Les différents types de conditionnement opérant
Ainsi, il existe 4 types de conditionnement opérant :
- Renforcement positif : Procédure par laquelle la probabilité de fréquence d'apparition d'un comportement tend à augmenter suite à l'ajout d'un stimulus appétitif contingent à la réponse. Ex: Ajout d'une récompense, félicitations...
- Renforcement négatif : Procédure par laquelle la probabilité de fréquence d'apparition d'un comportement tend à augmenter suite au retrait d'un stimulus aversif contingent à la réponse. Ex: Retrait d'une obligation, d'une douleur...
- Punition positive : Procédure par laquelle la probabilité de fréquence d'apparition d'un comportement tend à diminuer suite à l'ajout d'un stimulus aversif ou conséquence aversive contingente au comportement cible. Ex: Ajout d'une obligation, d'une douleur...

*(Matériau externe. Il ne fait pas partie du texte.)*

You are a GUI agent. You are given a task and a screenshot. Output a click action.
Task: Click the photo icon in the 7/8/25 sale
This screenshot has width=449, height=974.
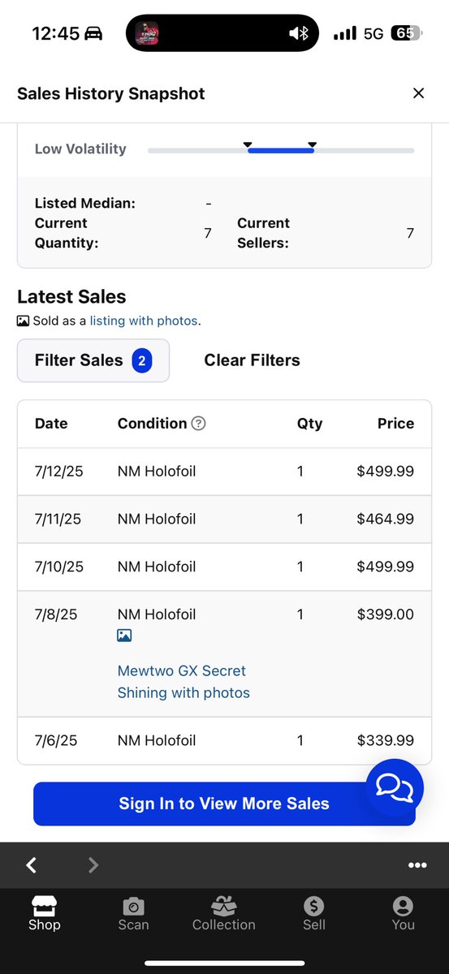124,636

- Punition négative : Procédure par laquelle la probabilité de fréquence d'apparition d'un comportement tend à diminuer suite au retrait d'un stimulus appétitif. Ex: Retrait d'un privilège, d'un droit...
Les renforçateurs
Il existe 2 sortes de renforçateurs (éléments de renforcement) :
- Renforçateur primaire : Le renforçateur répond directement à un besoin essentiel de l'individu. Ex: Nourriture... On peut le comparer au stimulus inconditionnel de Pavlov (même si, là, il a un rôle a posteriori
- Renforçateur secondaire : Le renforçateur est un renforçateur par un certain apprentissage fait au préalable. Ex: Jouet, argent...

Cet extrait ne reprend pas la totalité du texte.